# WORK ORDER
Once you reach the line containing "Arriba (15, 2566)" in the entries below, write out that line and each one after it down to the line containing "Identify the click", exactly and with nothing added.

# Collection entries
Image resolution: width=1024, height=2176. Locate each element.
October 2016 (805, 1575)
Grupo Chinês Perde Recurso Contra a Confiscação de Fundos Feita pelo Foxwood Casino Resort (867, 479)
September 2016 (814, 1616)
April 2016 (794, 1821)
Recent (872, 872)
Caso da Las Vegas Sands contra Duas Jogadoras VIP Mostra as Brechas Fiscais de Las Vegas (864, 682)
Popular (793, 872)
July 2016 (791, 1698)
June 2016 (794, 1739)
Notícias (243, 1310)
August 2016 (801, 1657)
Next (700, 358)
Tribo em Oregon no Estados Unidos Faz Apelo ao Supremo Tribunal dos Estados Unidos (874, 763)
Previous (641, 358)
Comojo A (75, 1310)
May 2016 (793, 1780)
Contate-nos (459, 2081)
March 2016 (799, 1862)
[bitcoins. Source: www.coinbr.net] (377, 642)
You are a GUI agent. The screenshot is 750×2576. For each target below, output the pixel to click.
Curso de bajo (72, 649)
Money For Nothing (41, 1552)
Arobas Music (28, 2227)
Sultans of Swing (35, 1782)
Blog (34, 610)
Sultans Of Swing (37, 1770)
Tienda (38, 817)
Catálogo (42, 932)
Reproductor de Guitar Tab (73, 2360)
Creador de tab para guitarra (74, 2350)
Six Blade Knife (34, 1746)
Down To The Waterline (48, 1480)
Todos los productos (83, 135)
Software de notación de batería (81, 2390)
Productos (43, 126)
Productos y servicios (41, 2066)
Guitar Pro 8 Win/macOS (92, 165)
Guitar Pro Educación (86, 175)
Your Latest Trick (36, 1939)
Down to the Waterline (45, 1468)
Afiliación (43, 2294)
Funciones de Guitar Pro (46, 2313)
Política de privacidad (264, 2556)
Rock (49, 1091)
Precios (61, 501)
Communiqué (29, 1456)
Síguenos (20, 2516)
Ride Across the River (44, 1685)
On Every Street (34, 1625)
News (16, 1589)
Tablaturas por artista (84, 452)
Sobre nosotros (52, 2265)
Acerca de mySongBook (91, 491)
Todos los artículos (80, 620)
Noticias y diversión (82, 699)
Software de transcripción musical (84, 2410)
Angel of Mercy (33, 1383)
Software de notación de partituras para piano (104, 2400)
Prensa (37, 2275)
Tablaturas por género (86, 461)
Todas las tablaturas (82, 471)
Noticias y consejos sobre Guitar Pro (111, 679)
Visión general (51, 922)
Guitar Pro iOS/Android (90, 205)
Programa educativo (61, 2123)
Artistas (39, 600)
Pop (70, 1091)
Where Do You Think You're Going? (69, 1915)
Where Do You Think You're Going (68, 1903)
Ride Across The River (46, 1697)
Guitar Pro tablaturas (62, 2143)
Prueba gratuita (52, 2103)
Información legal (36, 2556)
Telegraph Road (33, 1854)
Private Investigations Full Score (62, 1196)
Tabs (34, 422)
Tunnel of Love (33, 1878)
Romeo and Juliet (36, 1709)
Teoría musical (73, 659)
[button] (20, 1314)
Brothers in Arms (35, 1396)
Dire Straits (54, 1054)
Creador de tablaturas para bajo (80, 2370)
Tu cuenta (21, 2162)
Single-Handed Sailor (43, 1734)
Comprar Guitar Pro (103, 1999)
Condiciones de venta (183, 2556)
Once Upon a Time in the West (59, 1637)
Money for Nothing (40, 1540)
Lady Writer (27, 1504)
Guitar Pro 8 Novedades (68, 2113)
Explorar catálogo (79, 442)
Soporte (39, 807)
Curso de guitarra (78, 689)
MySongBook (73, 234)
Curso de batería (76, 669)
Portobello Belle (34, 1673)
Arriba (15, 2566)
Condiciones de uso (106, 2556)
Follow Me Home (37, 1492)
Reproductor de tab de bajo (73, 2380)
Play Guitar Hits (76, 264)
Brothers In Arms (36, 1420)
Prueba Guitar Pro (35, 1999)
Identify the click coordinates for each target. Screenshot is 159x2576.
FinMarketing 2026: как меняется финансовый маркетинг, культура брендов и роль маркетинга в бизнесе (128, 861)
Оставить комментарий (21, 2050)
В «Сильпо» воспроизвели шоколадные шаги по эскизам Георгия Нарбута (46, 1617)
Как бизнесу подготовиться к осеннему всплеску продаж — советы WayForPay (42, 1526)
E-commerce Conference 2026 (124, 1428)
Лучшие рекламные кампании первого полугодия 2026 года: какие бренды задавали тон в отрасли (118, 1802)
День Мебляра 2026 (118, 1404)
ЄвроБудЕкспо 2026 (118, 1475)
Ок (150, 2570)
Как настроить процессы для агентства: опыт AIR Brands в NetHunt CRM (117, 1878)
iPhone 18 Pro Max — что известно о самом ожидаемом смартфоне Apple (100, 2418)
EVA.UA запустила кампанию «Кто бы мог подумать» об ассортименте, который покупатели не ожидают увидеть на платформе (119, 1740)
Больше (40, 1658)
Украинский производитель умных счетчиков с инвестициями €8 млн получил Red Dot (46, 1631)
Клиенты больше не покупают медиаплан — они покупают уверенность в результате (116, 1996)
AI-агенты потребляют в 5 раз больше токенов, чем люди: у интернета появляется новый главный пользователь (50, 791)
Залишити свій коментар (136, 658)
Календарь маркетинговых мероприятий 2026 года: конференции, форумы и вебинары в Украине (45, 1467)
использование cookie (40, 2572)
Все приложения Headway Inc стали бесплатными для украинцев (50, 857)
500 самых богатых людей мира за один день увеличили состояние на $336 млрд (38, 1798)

# SOLUTION TO THE PROBLEM
Arriba (15, 2566)
Condiciones de uso (106, 2556)
Follow Me Home (37, 1492)
Reproductor de tab de bajo (73, 2380)
Play Guitar Hits (76, 264)
Brothers In Arms (36, 1420)
Prueba Guitar Pro (35, 1999)
Identify the click coordinates for each target. Screenshot is 159x2576.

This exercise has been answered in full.